Social scientists may be divided on whether cellphones are a boon or a bane to students. However, most educators are not conflicted, calling smartphones a source of distraction and challenge in their classrooms.

In a 2020 EdWeek Research Center survey, 85% of teachers and principals agreed fully or in part that mobile devices had diminished the attention span of today’s students.

Such concerns underpin the recent decision by Fulton County Schools to clamp down on phone usage in school. Next year, elementary students in the district will be prohibited from using phones during the school day. They can still have them on campus — a concession to parents who want to reach their children at all times.

Middle and high school students in Fulton will not be able to use phones during class without the teacher’s permission, but they can access them during non-instructional time.

Fulton said its new policy reflects concern from principals and teachers over increasing discipline problems and classroom management challenges. “Some of these devices have been very big distractions for our students during the day,” said Chris Matthews, assistant superintendent of student services, at a recent school board meeting.

This issue resonates with parents and teachers. The responses to The Atlanta Journal-Constitution story announcing Fulton’s new cellphone policy included parents who pointed out virtual classes during the pandemic worsened children’s screen dependency. “The closing of schools during the pandemic did not help screen addiction. I would also like to see teachers do more paper pencil work and less Chromebook, especially at younger ages. Our kids are missing so many skills because of technology. Moving everything online has made it worse,” said a parent.

The general sentiment from teachers was that any new restrictions on cellphones only mean more work for them. “Unless you’ve been in a classroom, you can’t imagine how much time teachers spend monitoring this. Students are insanely addicted to screens and parents contribute by interrupting class with streams of texts they expect their kids to answer. I’m afraid there is no getting the horse back in the barn,” said a veteran high school teacher.

I’ve never dealt with phones in classrooms, but I have as a parent chaperone on many field trips where students mislaid cellphones, dropped and broke them or lost the chargers. On an overnight sports trip to a stressful competition, the other chaperones and I assumed an earlier drama in the day would subside once team members were ensconced in their rooms, forgetting the power of social media to not only prolong the discord, but enlarge the audience.

American parents once thought twice about buying an expensive phone for 13-year-olds. No longer. Common Sense Media found that more than half of U.S. kids get their own smartphone by age 11.

COVID-19 increased children’s reliance on smartphones. In a Pew Research Center survey on kids and screen time in April of 2021, 71% of parents of kids aged 11 or younger said their child used a smartphone, up from 63% the year before. Among parents of children under the age of 5, 55% reported their child used or interacted with a smartphone last year.

The research on the impact of cellphones on children is the proverbial mixed bag.
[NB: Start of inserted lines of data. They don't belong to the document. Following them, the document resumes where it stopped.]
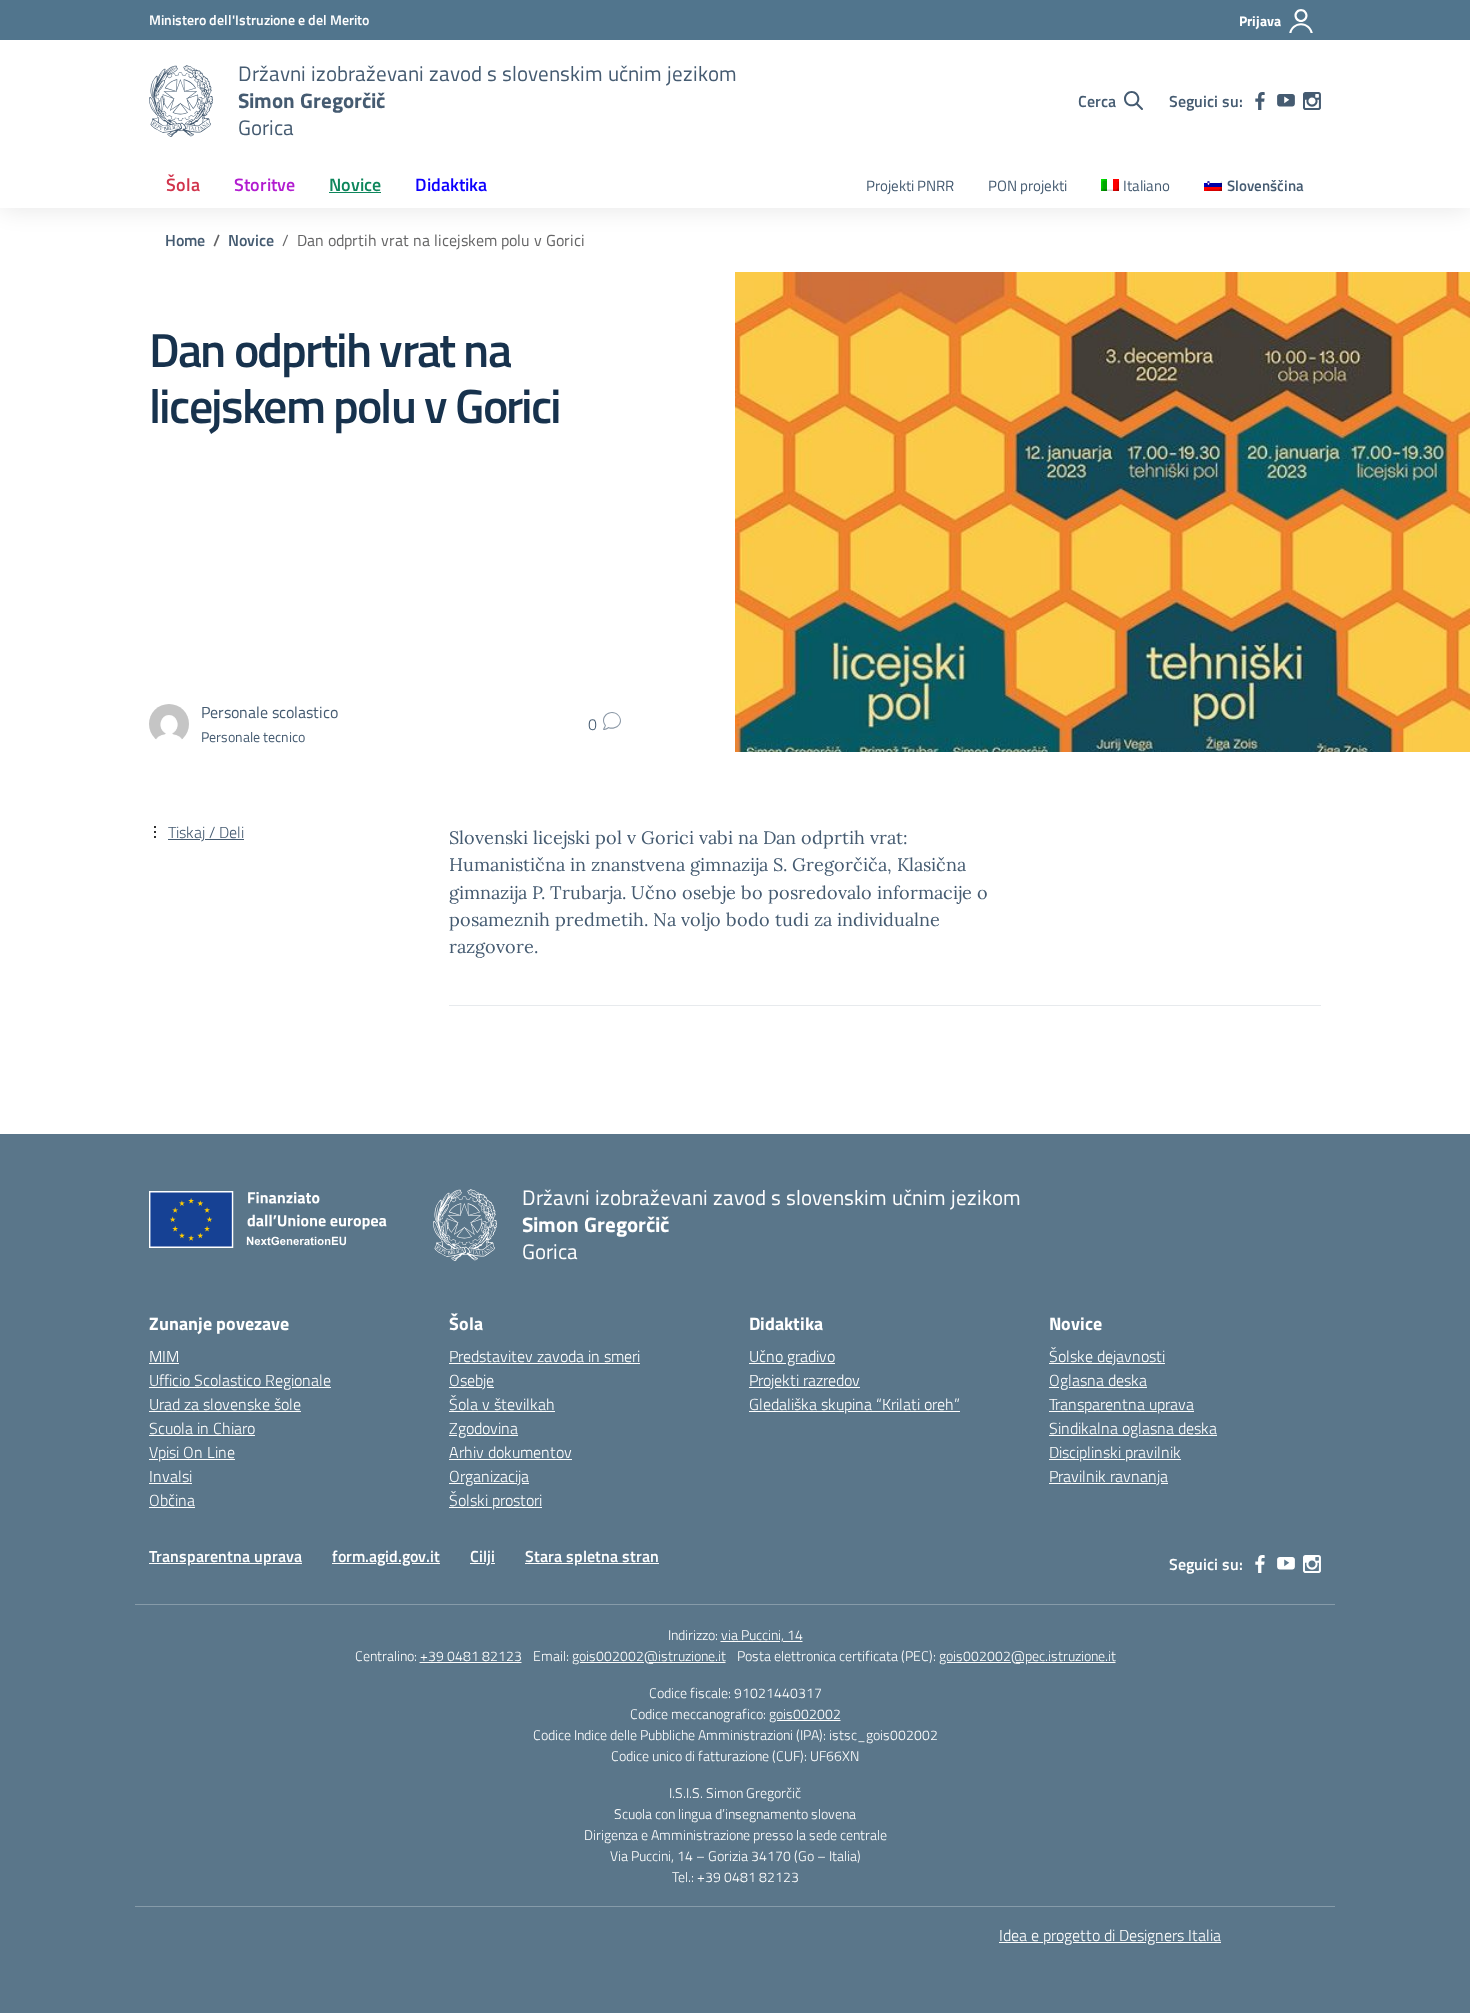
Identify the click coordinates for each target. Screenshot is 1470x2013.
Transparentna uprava (1121, 1404)
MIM (164, 1356)
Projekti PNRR (910, 185)
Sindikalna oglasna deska (1133, 1428)
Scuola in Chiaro (202, 1428)
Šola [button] (183, 184)
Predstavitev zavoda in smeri (544, 1356)
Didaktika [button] (451, 184)
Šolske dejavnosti (1107, 1356)
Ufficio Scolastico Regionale (240, 1380)
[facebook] (1260, 101)
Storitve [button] (264, 184)
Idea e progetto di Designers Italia (1110, 1935)
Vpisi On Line (192, 1452)
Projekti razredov (804, 1380)
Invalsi (170, 1476)
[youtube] (1286, 101)
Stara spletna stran (592, 1556)
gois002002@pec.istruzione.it (1027, 1655)
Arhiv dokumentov (510, 1452)
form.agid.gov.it (386, 1556)
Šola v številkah (502, 1404)
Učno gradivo (792, 1356)
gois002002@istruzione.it (649, 1655)
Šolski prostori (495, 1500)
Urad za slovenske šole (225, 1404)
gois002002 (805, 1713)
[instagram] (1312, 101)
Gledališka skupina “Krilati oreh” (854, 1404)
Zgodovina (483, 1428)
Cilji (482, 1556)
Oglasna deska (1098, 1380)
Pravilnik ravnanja (1108, 1476)
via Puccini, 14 (762, 1634)
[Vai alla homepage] (181, 101)
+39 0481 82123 (471, 1655)
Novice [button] (355, 184)
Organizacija (489, 1476)
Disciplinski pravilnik (1115, 1452)
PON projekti (1027, 185)
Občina (172, 1500)
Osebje (471, 1380)
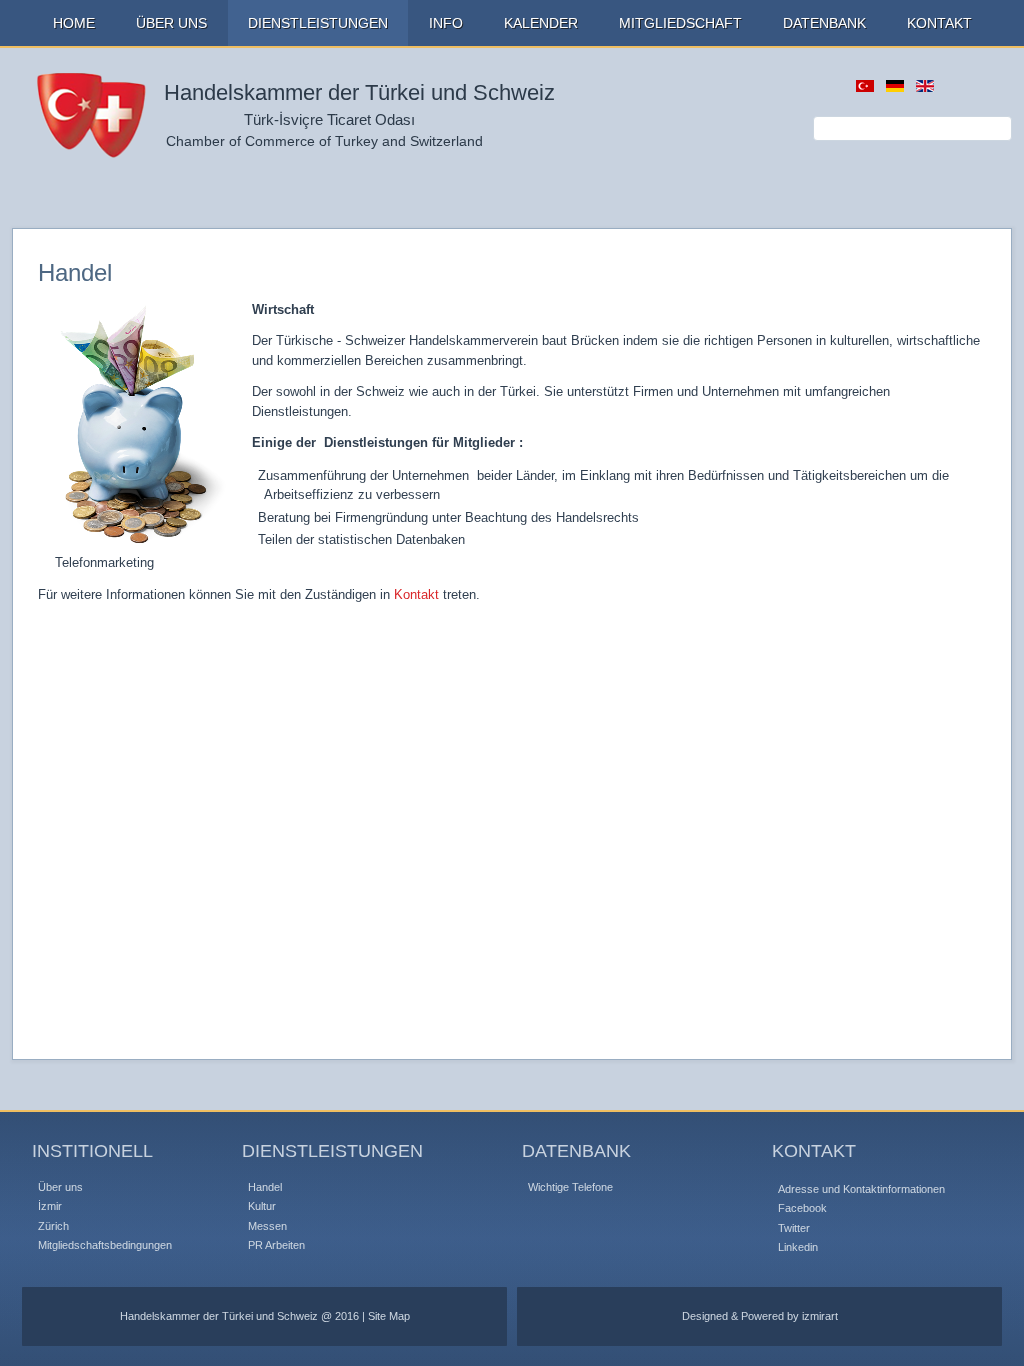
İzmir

A 2020 study by researchers at the University of California, Irvine, found few compelling links between use of digital technology and adolescents’ mental health. The researchers suggested modern technologies could serve as a safety net for teens and enhance their relationships by enabling them to share intimacy, show affection and arrange meetups and activities.

Certainly, phones allowed kids to stay in touch with friends and classmates during the pandemic when many schools went to remote schooling.

Yet, despite all that connectivity, anxiety, depression and suicide are surging among children and teens. The Adolescent Behaviors and Experiences Survey, conducted by the Centers for Disease Control and Prevention from January to June 2021, found 37% of students at public and private high schools reported their mental health was not good most or all of the time during the pandemic.

Forty-four percent of high schoolers in the CDC survey said that, in the previous 12 months, they had felt sad or hopeless almost every day for at least two weeks in a row to the degree that it interfered with their usual activities.

One of the leading voices of concern over adolescents and technology is Jean M. Twenge, a professor of psychology at San Diego State University. Her research suggests rising adolescent rates of depression, anxiety, loneliness, self-harm, suicide attempts, and suicides dating back to 2012 owe in part to social media usage, especially among girls.

Her study concludes: “When most adolescents opened social media accounts and became daily users in the years around 2012, teen social life changed even for adolescents who spent no or little time on social media. Why did rates of depression, anxiety, self-harm, and suicide attempts begin rising among adolescents around 2012? For now, social media should remain on the list of possible explanations.”